You should also be able to see which scopes are required in the method documentation.

Additional OAuth 2 Notes ¶

At this time, there is a proposal for access tokens to be associated with a token_type which determines how authenticated requests provide the access_token parameter. The two which are documented are bearer and mac, both of which are still both in early draft phases of specification. In the future, the Meetup API may require either of these in place of simply appending the access_token to a request. Application developers should be aware of this and plan accordingly.

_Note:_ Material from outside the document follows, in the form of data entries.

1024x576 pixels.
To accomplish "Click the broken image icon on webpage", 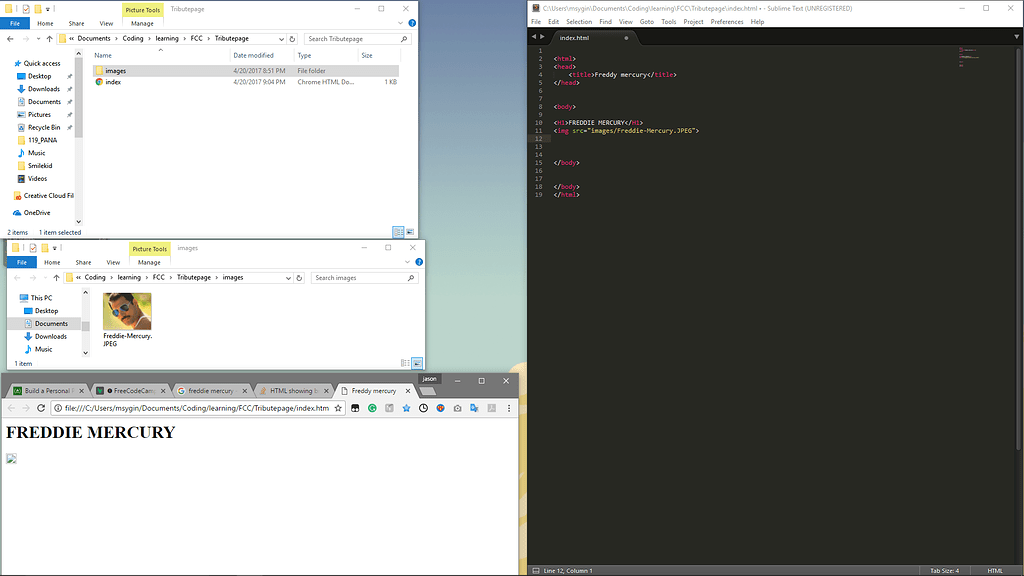I will point(11,459).
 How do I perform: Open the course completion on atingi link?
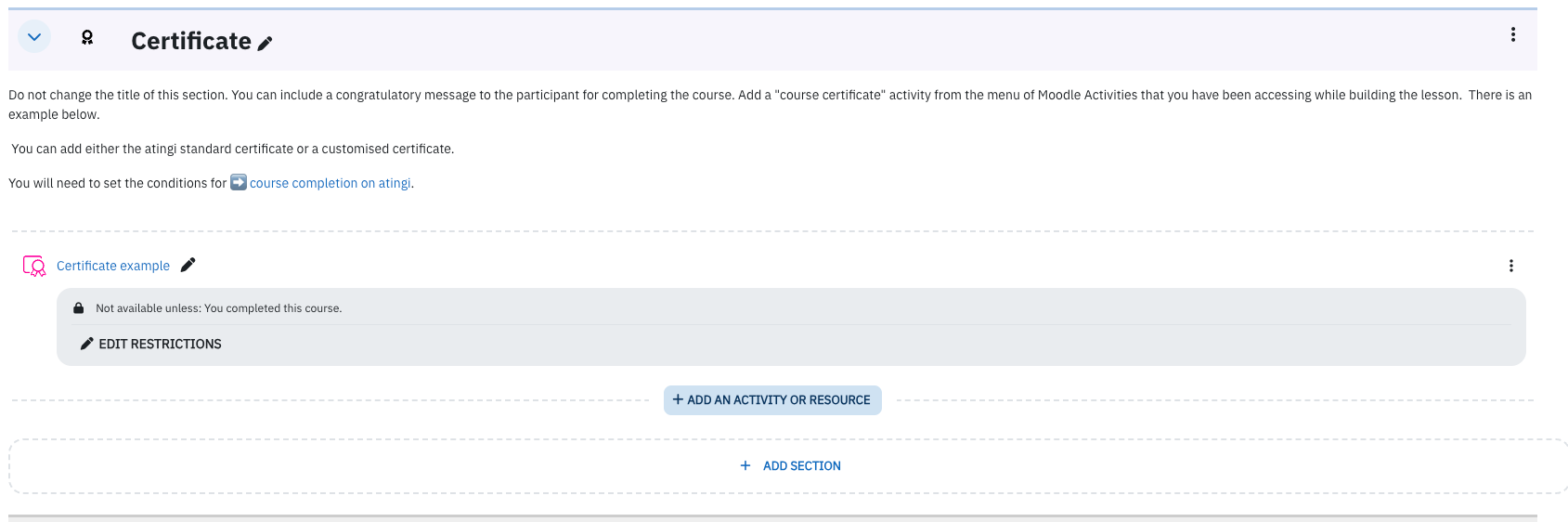point(330,183)
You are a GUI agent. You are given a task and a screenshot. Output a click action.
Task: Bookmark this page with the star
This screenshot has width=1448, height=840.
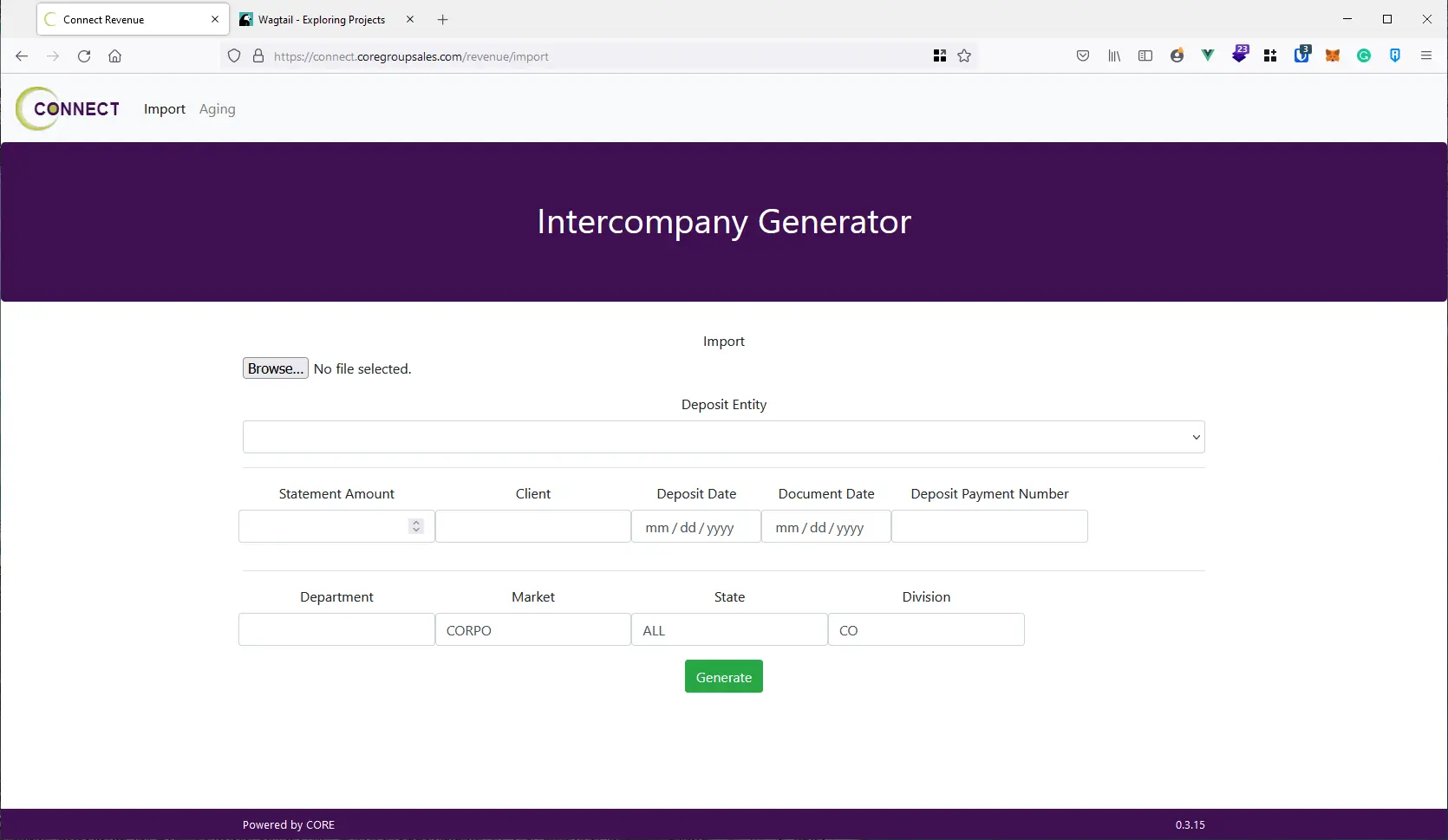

The Meetup API supports authentication of third-party applications using the OAuth protocol. This allows your application to access a user's data and RSVP to events on behalf of the user (after they have explicitly granted permission). If you would like to set up an OAuth consumer to use for your application, you can create one here. The procedure to making requests with OAuth is as follows:

• Fetch a request token, by using the request token URL: https://api.meetup.com/oauth/request/ signed with your consumer credentials. You must include an oauth_callback parameter. Set it to URL that the user will be redirected to after authorizing the application, or oob for out-of-band authentication. The response will include a key and secret for a request token.
• Redirect the user to the authorization url:
  https://secure.meetup.com/authorize/?oauth_token=request_token_key.
• After authorizing, the user is redirected to your callback url with the oauth_token and an oauth_verifier parameter that your application will need acquire an access token. For out-of-band authorization, the verifier is displayed as a "pin" for the user to enter into your application.
• Fetch an access token using the access token URL: https://api.meetup.com/oauth/access/. If the user has chosen to allow the application and a correct oauth_verifier parameter is supplied, the request will return an access token key and secret which can be used for subsequent requests.
• Make API calls as normal - but with the necessary OAuth parameters or headers added to the request. Meetup users can see a list of applications they've authorized in their account settings page, and choose to remove an application. After a user chooses to remove an application, the access token will expire and any requests made with the token will fail. The user will need to re-authorize the application in order to allow access to continue with a new token.

Signatures are used to ensure the identity of the consumer application. Currently, the Meetup implementation of OAuth supports plaintext and HMAC_SHA1 as signature methods. For the URL portion of the signature base string, use the following values:

OAuth Authentication ¶

Endpoint: https://secure.meetup.com/authenticate/?oauth_token=request_token_key

In addition to the standard OAuth 1.0a authorization flow, we support an authentication endpoint for sites that wish to use Meetup to sign in users. Under certain conditions this endpoint will immediately redirect back to the callback URL:

• The user is already logged in to Meetup, and
• The user has already authorized your application and that authorization has not been revoked, and
• The provided request token is valid

When these conditions are not satisfied the authentication endpoint behaves the same as the authorization endpoint, sending the user to the sign in or authorization page as appropriate.

API Request Signing ¶

OAuth requests must also satisfy the following requirements:

• Include a timestamp (oauth_timestamp) which must match to within a 5 minute window of the server time, expressed in the number of seconds since January 1, 1970 00:00:00 GMT.
• Include a nonce (oauth_nonce) which is a unique, randomly generated number that is specific to this request.
• Include the consumer key (oauth_consumer_key) which is used to identify the application making the request.
• Include the signature method (oauth_signature_method) and signature (oauth_signature) which are cryptographically generated digests of the resource URL, the parameters, the consumer secret, and the nonce + timestamp values.

This is the easist method to get started using the API. Simply access you API Key and append it to any request. The request's authorization will be based on the owner's key.